• _Work required_
Please filter the records below, copying every line that contains the word "coordinates".

begin Listing

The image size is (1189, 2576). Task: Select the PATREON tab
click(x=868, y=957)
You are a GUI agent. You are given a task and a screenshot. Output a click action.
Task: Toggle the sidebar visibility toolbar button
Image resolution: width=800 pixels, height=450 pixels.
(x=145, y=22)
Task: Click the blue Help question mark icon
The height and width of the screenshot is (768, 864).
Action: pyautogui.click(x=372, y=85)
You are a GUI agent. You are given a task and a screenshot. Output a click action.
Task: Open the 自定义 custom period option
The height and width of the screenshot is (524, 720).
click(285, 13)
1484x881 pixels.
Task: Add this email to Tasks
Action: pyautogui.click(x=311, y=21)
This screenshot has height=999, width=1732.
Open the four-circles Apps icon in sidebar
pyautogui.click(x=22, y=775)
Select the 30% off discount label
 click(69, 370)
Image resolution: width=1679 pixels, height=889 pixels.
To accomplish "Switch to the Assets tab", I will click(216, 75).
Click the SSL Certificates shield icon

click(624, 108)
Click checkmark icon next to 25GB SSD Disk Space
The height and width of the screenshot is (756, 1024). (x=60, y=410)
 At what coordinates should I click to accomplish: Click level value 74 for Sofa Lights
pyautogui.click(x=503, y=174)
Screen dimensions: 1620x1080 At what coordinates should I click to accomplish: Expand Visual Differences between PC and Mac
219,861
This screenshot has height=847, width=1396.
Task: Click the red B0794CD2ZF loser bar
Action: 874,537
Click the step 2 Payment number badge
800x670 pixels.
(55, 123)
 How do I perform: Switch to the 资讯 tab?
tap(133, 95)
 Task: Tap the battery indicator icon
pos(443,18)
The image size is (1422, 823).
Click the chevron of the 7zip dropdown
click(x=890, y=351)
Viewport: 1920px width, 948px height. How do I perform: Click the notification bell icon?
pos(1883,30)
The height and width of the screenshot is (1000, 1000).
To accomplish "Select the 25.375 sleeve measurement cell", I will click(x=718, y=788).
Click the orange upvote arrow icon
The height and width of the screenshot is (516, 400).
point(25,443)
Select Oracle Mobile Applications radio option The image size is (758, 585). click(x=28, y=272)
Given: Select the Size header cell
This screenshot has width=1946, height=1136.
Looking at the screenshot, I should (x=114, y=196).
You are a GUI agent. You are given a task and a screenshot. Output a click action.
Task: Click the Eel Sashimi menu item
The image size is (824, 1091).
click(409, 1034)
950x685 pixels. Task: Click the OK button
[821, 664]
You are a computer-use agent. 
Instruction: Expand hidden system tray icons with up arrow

end Listing

• _Exercise answer_
 At what coordinates should I click to accomplish: Click level value 74 for Sofa Lights
Screen dimensions: 1620x1080 At what coordinates should I click to accomplish: Expand Visual Differences between PC and Mac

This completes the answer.